====== Texte retenu

Stérilité au Sommet?
Stérilité au Sommet?
Chibli Mallat, 7 December 2021
Le sommet pour la démocratie de quelque cent pays choisis par l’administration Biden a lieu les 8, 9 et 10 décembre 2021 par visioconférence. Sa tenue donne une forte impression de déjà-vu.
En juin 2004, un sommet G-8 créant un «Forum pour l’avenir» en faveur d’un Moyen-Orient plus démocratique avait en effet était organisé à Sea Island en Géorgie américaine. L’atmosphère était remarquablement prégnante, porteuse d’un changement dans la région, sur fond de défaite des Talibans en 2001 et de fin de la dictature baathiste à Bagdad l’année précédente. Les rencontres de la société civile au Proche et au Moyen-Orient étaient devenues innombrables, un air de liberté et d’attente flottait de Kaboul à Nouakchott, si bien qu’on ne savait plus où donner de la tête.
En 2021, par contre, il n’y a plus de G-8. La Russie est gouvernée par un président à vie, et l’on assiste à une montée ferme des «hommes forts» à travers la planète. En queue de peloton, le Liban, avec son autocrate au pouvoir et les armes délitées de son «Parti de Dieu»: c’est la première fois dans notre histoire que le Liban est formellement rejeté comme un pays démocratique. Nous n’avons pas été invités au Sommet.
Faisant suite à Sea Island, une rencontre avait eu lieu le 25 septembre 2004 à New York avec les ministres des affaires étrangères des pays du G8 plus leurs homologues des pays arabes, pour couronner des réunions organisées tout au long de l’année au Parlement européen, au Caire, à Beyrouth, à Rabat, et jusqu’à Sanaa. Je me souviens bien de la rencontre de New York , car j’y avais été convié pour représenter, avec quelques collègues, le point de vue de la «société civile» dans la région ; je ne m’y étais pas rendu en personne, uniquement parce que je ne voulais pas encore imposer une absence de plus à mon fils, que perturbait un père encore moins présent que d’habitude. J’avais néanmoins co-rédigé le texte signé par 40 groupes de ladite «société civile», invités à le soumettre à New York.

============

- Travail demandé:
A) Dans le texte sur le sommet pour la démocratie, combien de groupes de la société civile avaient signé le texte soumis à New York en 2004 ?
B) Poursuivez le texte sur le sommet pour la démocratie à partir de sa dernière phrase.

====== Données enregistrées

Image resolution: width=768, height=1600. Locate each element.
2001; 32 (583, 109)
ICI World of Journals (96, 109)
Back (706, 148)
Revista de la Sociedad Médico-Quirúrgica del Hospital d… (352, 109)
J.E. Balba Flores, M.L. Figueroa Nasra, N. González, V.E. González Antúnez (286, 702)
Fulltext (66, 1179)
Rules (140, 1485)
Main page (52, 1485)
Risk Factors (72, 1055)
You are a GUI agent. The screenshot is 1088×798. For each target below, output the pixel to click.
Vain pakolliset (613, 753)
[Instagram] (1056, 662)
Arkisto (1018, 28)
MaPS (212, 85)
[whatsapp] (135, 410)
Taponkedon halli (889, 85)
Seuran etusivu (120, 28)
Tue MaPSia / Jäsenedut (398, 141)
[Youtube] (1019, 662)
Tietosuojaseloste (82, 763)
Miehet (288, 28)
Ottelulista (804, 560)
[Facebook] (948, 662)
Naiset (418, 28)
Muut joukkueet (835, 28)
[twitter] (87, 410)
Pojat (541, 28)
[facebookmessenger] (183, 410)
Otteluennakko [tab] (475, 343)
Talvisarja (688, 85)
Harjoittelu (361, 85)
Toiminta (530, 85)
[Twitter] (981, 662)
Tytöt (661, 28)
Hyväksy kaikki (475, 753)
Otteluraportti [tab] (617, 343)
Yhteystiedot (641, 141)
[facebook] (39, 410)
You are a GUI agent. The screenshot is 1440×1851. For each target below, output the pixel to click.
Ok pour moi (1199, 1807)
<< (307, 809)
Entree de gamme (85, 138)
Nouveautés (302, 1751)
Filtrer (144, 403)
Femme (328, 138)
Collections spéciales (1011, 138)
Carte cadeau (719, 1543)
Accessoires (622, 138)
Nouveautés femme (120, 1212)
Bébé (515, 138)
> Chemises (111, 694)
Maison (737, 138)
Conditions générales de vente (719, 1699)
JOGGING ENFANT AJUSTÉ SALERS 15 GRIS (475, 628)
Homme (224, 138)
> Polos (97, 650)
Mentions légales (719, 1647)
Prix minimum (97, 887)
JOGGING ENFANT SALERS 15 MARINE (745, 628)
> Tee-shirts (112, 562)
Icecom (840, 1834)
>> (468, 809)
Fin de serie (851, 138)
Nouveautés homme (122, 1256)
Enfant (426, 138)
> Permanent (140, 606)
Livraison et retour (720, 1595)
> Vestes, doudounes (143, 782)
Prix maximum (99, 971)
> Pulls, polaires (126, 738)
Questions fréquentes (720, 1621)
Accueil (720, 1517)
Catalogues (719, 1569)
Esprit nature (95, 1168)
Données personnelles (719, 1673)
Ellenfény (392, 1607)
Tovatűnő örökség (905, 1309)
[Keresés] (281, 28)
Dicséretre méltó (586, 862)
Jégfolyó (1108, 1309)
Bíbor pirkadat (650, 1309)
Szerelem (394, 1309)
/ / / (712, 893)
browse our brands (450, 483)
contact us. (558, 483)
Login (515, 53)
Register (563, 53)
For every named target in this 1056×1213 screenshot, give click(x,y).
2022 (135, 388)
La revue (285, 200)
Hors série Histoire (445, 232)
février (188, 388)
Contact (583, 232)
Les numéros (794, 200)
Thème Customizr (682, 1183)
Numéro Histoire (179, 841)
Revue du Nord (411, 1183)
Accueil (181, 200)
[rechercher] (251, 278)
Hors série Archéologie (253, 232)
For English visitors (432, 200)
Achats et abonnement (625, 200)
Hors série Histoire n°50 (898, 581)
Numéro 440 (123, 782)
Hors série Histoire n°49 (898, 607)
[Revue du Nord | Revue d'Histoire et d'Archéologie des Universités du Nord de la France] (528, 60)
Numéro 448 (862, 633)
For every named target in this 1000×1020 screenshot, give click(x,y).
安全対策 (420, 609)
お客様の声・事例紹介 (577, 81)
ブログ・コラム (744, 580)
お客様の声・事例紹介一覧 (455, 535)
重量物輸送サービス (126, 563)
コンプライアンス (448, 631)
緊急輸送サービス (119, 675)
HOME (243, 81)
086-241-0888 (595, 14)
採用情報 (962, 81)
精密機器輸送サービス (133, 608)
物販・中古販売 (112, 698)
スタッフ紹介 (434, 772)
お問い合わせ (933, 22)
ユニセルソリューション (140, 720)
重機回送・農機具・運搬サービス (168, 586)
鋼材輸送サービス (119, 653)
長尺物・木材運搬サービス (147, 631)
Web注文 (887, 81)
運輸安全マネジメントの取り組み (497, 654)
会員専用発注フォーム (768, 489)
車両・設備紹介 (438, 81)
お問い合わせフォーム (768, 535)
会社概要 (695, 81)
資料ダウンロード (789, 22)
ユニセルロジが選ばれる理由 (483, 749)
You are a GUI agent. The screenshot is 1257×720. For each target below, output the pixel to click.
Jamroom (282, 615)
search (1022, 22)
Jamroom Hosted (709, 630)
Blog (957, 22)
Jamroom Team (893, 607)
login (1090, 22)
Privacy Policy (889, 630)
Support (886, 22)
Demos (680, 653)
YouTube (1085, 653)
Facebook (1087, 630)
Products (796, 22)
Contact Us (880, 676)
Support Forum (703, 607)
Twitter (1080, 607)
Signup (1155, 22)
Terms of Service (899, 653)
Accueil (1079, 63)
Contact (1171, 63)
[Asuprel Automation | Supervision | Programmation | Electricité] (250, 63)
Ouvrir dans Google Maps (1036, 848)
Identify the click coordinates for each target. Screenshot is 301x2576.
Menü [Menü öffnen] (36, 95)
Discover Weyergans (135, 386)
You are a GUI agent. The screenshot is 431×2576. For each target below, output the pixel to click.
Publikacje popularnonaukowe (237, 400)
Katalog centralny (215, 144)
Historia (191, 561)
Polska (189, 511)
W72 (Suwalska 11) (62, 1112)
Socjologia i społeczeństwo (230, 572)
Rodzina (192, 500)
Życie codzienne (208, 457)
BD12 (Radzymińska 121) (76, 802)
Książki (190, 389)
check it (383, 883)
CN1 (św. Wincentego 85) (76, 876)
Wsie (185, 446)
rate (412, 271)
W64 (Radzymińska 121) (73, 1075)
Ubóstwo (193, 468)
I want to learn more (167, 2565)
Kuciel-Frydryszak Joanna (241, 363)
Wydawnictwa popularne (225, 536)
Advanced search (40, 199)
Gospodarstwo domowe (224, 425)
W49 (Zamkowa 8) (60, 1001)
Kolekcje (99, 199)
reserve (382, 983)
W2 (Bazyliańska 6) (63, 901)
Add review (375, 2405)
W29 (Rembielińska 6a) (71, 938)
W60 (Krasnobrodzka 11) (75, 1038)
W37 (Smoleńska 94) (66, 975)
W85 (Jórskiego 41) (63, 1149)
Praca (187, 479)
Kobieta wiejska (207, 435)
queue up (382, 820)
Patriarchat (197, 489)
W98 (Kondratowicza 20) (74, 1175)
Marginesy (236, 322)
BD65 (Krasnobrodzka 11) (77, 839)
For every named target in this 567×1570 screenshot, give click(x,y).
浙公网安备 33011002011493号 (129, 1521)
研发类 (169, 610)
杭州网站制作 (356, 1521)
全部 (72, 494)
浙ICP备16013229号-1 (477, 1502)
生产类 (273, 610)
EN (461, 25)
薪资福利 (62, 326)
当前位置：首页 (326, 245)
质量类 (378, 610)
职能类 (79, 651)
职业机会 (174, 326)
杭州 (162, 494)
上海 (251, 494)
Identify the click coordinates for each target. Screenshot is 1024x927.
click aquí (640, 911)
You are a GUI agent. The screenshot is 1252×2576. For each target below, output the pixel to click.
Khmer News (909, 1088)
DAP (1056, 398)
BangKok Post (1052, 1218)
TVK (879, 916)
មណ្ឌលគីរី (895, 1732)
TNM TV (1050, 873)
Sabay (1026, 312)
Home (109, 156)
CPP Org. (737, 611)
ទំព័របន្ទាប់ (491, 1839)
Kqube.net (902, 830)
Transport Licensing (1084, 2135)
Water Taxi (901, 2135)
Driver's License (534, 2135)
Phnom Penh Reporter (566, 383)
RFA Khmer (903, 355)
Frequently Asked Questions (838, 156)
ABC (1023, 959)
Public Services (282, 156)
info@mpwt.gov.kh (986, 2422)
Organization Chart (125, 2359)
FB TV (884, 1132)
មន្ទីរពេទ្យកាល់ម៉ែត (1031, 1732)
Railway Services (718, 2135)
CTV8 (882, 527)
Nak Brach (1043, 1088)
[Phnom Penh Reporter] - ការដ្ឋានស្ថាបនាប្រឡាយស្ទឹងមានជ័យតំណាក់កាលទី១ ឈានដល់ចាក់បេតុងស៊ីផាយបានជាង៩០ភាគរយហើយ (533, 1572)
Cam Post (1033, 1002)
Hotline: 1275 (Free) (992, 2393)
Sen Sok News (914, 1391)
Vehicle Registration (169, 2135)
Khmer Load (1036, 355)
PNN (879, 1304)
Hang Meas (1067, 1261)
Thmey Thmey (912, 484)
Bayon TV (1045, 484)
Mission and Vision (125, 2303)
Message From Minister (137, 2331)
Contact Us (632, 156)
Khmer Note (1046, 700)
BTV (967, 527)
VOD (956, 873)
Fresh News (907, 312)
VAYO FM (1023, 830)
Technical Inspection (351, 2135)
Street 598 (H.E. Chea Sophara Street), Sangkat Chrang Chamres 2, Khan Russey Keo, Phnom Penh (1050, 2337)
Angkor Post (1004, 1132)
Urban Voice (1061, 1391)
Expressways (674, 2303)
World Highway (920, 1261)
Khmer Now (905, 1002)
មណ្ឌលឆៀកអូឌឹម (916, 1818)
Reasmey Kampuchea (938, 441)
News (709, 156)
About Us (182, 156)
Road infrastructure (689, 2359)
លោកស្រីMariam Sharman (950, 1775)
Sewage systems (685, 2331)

============

- Réponses par tâche:
A) Il avait été signé par 40 groupes de la société civile.

B)
Trois impératifs y avaient été décrits : l’impératif de liberté, soit concrètement la libération et la protection des détenus d’opinion ; l’impératif démocratique, donc le choix libre par les électeurs des dirigeants politiques de nos pays ; et l’impératif de justice, c’est-à-dire la fin de l’impunité des dictateurs. Notre devise centrale : «Dictatorship is a crime against humanity, La dictature est un crime contre l’humanité». Les traces politiques qui en restent sont légères, en partie parce que les gouvernements démocratiques n’arrivent pas à concevoir de manière créative leurs rapports avec les «sociétés civiles» dans les pays autoritaires (et vice-versa). Les traces intellectuelles, qui opèrent de manière plus diffuse, sont allées leur petit bonhomme de chemin durant la révolution du Cèdre et les révolutions arabes de 2011.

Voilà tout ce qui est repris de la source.